Botched - Voll verkackt!
- Regie:
- Ryan, Kit
- Jahr:
- 2007
- Genre:
- Komödie
- Land:
- Großbritannien
- Originaltitel:
- Botched
1 Review(s)
20.03.2008 | 12:10Nachdem Pechvogel Ritchie Donovan aufgrund einer Kette unglücklicher Zufälle einen spektakulären Diamantenraub vermasselt hat, schickt ihn sein russischer Boss Groznyi ergrimmt nach Moskau, wo er aus dem Penthaus eines bestimmten Hochhauses ein Kreuz stehlen soll, das einst Zar Iwan dem Schrecklichen gehörte. Leider stellt er ihm dafür den tumben Peter und seinen debilen Bruder Yuri als Komplizen zur Seite.
Der Raub gelingt zwar, doch der unberechenbare Peter erschießt dabei eine Frau. Die übrigen Bewohner des Penthouses rufen nicht die Polizei, sondern stoppen die Kabine des Fahrstuhls, mit dem die Diebe und einige unbeteiligte Hausgäste gen Erdgeschoss fahren, in einer sorgfältig geheimgehaltenen Etage.
Ritchie, Peter und Yuri wähnen sich in einer Falle der Polizei und nehmen aufgeregt die übrigen Passagiere der Fahrstuhlkabine als Geiseln: die frömmlerische Sonya und ihre Betschwestern Helena und Katarina, den feigen Möchtegern-Reporter Dmitri, den ängstlichen Angestellten Alex, die schöne Karrierefrau Anna sowie Sicherheitsmann Boris, die Schande der russischen Armee.

- [Material]:
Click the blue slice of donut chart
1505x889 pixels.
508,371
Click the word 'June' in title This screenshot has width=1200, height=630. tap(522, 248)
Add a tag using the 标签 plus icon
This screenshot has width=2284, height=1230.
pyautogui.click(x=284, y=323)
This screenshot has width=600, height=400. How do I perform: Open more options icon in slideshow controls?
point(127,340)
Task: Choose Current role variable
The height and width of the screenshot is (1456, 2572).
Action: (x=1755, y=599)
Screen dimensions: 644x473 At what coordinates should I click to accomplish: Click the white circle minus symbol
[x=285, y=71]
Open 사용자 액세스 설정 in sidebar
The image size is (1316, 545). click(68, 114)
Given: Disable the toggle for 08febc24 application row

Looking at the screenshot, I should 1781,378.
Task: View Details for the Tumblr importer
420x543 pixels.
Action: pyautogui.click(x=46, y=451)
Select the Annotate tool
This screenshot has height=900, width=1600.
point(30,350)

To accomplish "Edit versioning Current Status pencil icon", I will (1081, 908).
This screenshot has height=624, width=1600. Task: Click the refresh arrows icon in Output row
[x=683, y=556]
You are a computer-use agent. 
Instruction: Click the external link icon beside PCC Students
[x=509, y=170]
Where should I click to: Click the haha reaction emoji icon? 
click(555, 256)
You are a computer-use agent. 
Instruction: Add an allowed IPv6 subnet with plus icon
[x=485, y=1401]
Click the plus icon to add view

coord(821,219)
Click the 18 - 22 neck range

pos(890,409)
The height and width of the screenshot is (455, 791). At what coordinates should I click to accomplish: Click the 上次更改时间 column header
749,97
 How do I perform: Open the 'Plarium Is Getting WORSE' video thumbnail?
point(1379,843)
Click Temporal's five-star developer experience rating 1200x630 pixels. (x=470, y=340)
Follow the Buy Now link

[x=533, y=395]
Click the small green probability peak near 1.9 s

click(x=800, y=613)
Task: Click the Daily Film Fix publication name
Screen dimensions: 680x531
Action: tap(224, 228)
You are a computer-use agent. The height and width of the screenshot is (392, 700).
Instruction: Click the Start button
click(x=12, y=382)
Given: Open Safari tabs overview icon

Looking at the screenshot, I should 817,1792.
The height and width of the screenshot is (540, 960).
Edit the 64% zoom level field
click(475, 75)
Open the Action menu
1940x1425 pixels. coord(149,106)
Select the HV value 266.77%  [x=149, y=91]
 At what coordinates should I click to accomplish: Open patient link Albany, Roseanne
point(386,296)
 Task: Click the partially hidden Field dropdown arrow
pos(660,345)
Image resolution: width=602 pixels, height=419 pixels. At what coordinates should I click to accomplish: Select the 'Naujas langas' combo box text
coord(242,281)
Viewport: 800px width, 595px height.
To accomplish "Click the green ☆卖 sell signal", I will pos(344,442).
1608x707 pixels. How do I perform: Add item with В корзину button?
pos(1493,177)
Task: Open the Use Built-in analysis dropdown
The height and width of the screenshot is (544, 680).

- [Aufgabe A]:
Stimmen die folgenden Aussagen mit der Filmkritik überein? Antworte zu jeder mit Ja oder Nein und zitiere die entscheidenden Worte der Filmkritik wörtlich. (i) Ritchies Boss schickt ihn nach Moskau. (ii) Die Bewohner des Penthouses rufen die Polizei. (iii) Yuri erschießt während des Raubs eine Frau.
- [Aufgabe B]:
Schreib bitte aus den Zeilen im Material alles von der Zeile mit „Given: Disable the“ bis hinunter zur Zeile mit „will (1081, 908).“ unverändert ab, beide Zeilen eingeschlossen.
Die Filmkritik und die Zeilen im Material haben unterschiedliche Herkünfte.

- [Richtige Ausgabe A]:
(i) Ja: „schickt ihn sein russischer Boss Groznyi ergrimmt nach Moskau“
(ii) Nein: „Die übrigen Bewohner des Penthouses rufen nicht die Polizei“
(iii) Nein: „doch der unberechenbare Peter erschießt dabei eine Frau“

- [Richtige Ausgabe B]:
Given: Disable the toggle for 08febc24 application row

Looking at the screenshot, I should 1781,378.
Task: View Details for the Tumblr importer
420x543 pixels.
Action: pyautogui.click(x=46, y=451)
Select the Annotate tool
This screenshot has height=900, width=1600.
point(30,350)

To accomplish "Edit versioning Current Status pencil icon", I will (1081, 908).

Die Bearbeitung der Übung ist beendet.